■ KUTIPAN ■
Ahla al Musamarah Fi Hikayah al-Auliya al Asyrah ("Sekelumit Hikmah tentang Wali Ke Sepuluh") ditulis oleh KH. Abil Fadhol Senori, Tuban. Dalam versi ini, Syekh Siti Jenar memiliki nama asli Syekh Abdul Jalil atau Sunan Jepara, keturunan dari Syekh Maulana Ishak. Ia dihukum mati bukan karena ajarannya, melainkan lebih karena alasan politik. Sunan Jepara dimakamkan di Jepara, di samping makam Sultan Hadirin dan Ratu Kalinyamat.

■ SOAL SINGKAT A ■
Jawablah pertanyaan berikut berdasarkan kutipan di atas.
(i) Siapa penulis kitab Ahla al Musamarah Fi Hikayah al-Auliya al Asyrah?
(ii) Menurut versi tersebut, apa nama asli Syekh Siti Jenar?
(iii) Di samping makam siapa Sunan Jepara dimakamkan?

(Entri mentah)

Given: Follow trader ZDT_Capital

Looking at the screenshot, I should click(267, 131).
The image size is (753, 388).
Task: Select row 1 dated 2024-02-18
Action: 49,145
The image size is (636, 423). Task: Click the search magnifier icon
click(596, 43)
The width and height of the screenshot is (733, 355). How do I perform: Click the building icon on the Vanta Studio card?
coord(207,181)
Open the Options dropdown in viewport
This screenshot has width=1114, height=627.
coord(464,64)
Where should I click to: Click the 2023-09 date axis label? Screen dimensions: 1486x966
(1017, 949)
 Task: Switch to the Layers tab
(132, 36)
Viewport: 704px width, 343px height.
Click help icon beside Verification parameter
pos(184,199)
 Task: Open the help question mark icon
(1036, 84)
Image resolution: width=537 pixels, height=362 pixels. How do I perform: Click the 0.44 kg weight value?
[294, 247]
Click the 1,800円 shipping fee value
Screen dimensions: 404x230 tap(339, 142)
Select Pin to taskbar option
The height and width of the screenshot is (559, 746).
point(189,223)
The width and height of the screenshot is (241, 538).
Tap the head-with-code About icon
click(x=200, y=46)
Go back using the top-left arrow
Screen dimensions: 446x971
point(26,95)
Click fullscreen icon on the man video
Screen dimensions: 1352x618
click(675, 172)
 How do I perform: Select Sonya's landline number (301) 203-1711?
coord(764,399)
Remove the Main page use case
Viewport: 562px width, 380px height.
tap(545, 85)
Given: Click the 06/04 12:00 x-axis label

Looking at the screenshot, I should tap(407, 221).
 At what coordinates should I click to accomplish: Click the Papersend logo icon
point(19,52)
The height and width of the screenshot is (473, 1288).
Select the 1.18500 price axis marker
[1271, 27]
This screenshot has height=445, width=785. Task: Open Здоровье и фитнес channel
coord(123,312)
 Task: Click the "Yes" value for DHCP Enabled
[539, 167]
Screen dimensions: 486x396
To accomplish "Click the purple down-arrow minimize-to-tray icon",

■ SOAL SINGKAT B ■
Salin ulang baris-baris entri tanpa perubahan apa pun. Mulailah dari baris pertama entri dan berhentilah setelah baris yang memuat "(1017, 949)".

■ JAWABAN YANG DIHARAPKAN A ■
(i) KH. Abil Fadhol Senori, Tuban.
(ii) Syekh Abdul Jalil atau Sunan Jepara.
(iii) Di samping makam Sultan Hadirin dan Ratu Kalinyamat.

■ JAWABAN YANG DIHARAPKAN B ■
Given: Follow trader ZDT_Capital

Looking at the screenshot, I should click(267, 131).
The image size is (753, 388).
Task: Select row 1 dated 2024-02-18
Action: 49,145
The image size is (636, 423). Task: Click the search magnifier icon
click(596, 43)
The width and height of the screenshot is (733, 355). How do I perform: Click the building icon on the Vanta Studio card?
coord(207,181)
Open the Options dropdown in viewport
This screenshot has width=1114, height=627.
coord(464,64)
Where should I click to: Click the 2023-09 date axis label? Screen dimensions: 1486x966
(1017, 949)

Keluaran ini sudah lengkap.